After this he appeared in another form to two of them, as they were walking into the country. And they went back and told the rest, but they did not believe them.

Later he appeared to the eleven themselves as they were sitting at the table; and he upbraided them for their lack of faith and stubbornness, because they had not believed those who saw him after he had risen. And he said to them, ‘Go into all the world and proclaim the good news to the whole creation. The one who believes and is baptized will be saved; but the one who does not believe will be condemned.

And these signs will accompany those who believe: by using my name they will cast out demons; they will speak in new tongues; they will pick up snakes in their hands, and if they drink any deadly thing, it will not hurt them; they will lay their hands on the sick, and they will recover.’

So then the Lord Jesus, after he had spoken to them, was taken up into heaven and sat down at the right hand of God. And they went out and proclaimed the good news everywhere, while the Lord worked with them and confirmed the message by the signs that accompanied it. ]]

Now, if those other endings hadn’t been written, how might we react to this gospel?  If Mark wanted the listener to be the one to end the story, to choose our own ending, we might continue the story.

We know, because we are Easter People, that the disciples heard of the empty tomb, and received the final instructions.  We know that the writer of Mark, named John Mark, heard the message, and was active with Paul and Barnabas in the early church.  Someone had to tell what they had experienced.  But, the message only continues if it gets told.  And, as we learned from they way Mark wrote the gospel, it is only told by those who experience Jesus.

At some point the women had to tell Peter and the others to meet Jesus in Galilee.  They were gathered where they needed to be on the day of Pentecost.  The faith spread as more and more people began to experience the risen Christ.

################

**Exercise:** Can you repeat the reflection on Mark's ending word for word, from "Now, if those" to "continue the story."?

**Record extracts:**
################

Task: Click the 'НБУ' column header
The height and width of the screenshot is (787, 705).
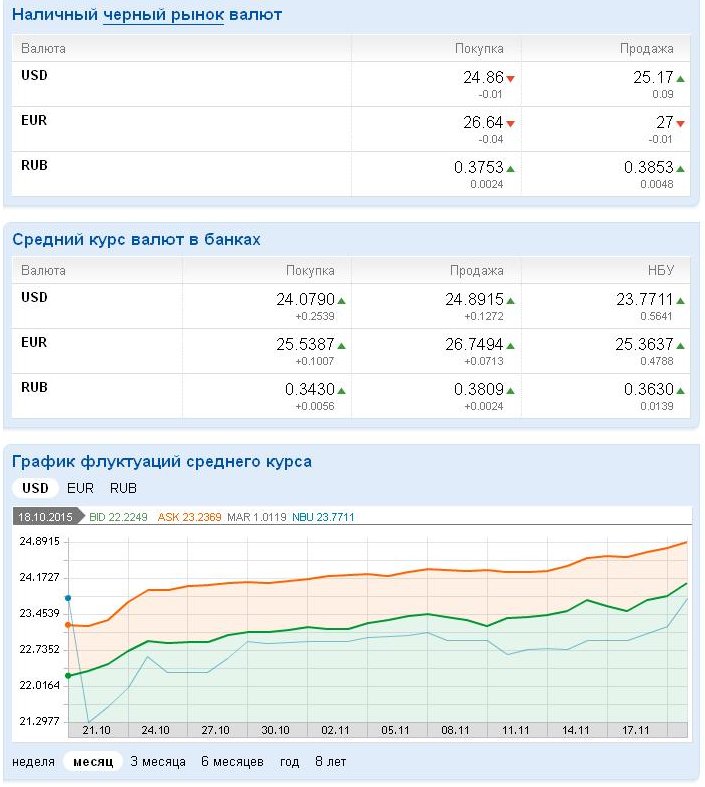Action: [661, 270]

################

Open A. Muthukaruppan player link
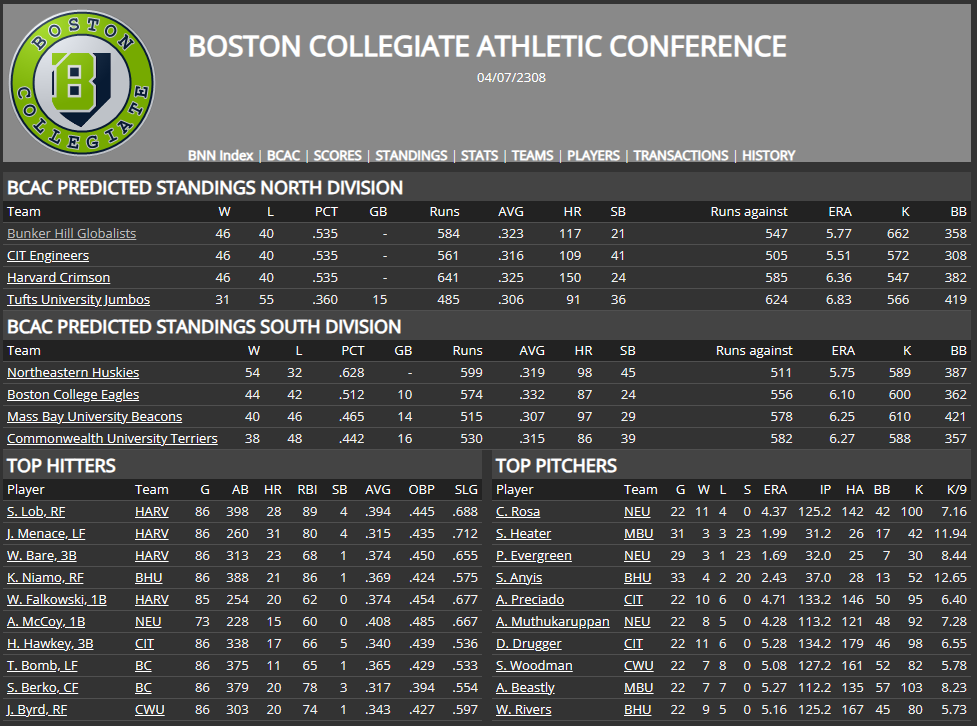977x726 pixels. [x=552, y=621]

################

**Finished task:**
Now, if those other endings hadn’t been written, how might we react to this gospel?  If Mark wanted the listener to be the one to end the story, to choose our own ending, we might continue the story.